Yesterday on BBC News I read the story of a man who was abandoned and adopted as a baby and is now trying to find out what exactly happened. (One of the strangest things is that when the police arrived at the block of flats where he’d been found, several people were standing around him on the cold concrete floor and nobody had picked him up.)

A sentence struck my eye: “The social morays at the time looked down on unmarried mothers.” …morays? Aren’t those the eels with all the teeth?

When you swim in the sea
and an eel bites your knee,
that’s a moray.

But then these are social morays, so probably apt to be more judgmental.

They’ve changed it now, of course, rather a pity. But how could it have happened? I don’t suspect the spell checker (check: mine knows both ‘mores’ and ‘morays’). Either someone didn’t know how to spell ‘mores’ or, more likely and more hilarious, someone used dictation software, pronounced it correctly, and the program picked the wrong homophone.

02-Nov-2009

Gratuitous cat picture

windos sill cat

This one was sitting on our next door neighbours’ [1] window sill and wanted scritches. Later, she sat on the window sill of the shop across the road and wanted more scritches.

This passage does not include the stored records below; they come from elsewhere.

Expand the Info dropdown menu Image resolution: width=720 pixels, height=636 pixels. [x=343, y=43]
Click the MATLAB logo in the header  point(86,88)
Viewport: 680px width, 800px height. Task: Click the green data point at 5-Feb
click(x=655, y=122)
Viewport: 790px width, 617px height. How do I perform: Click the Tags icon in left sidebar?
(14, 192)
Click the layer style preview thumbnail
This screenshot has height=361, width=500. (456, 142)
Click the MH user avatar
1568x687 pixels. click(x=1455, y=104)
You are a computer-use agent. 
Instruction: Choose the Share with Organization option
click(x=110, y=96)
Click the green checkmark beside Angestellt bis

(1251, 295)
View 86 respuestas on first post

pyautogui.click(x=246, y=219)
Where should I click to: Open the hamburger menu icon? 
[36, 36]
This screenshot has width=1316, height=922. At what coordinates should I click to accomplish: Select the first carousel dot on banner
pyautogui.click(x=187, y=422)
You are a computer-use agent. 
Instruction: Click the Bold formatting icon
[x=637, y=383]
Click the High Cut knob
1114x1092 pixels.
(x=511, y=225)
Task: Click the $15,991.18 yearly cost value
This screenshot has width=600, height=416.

[1] who are dog people, definitely not cat people.

Revenge of the ink caps

ink caps

(late October)

Across the road from where the other lot was, popping up almost a month later and in much greater number.

ink caps

There were even some on the bike path.

Seedy

Look what we found in the organic supermarket flour:

linseed in flour

Linseed, with a side order of sunflower seeds. A girl found the first few and alerted me, so I could sift the flour before making fruit and nut prosphora willy-nilly. I didn’t tell the supermarket —in order not to cause them to recall it and waste a lot of good food— but apparently someone else did because the shelf is now ominously empty. In New Zealand, according to my friend who lives there, it would have been marked down with a warning.

Afterthought

Orthodox Christians should write and paint and sing and dance. We should make movies and television shows. We should make clothes and produce textiles as art as well (the fullness of culture is itself too large to describe in a sentence, a paragraph or even a book). And in all these activities, they will be expressive of the fullness of our humanity without having to stick an icon on everything to prove its Orthodoxy.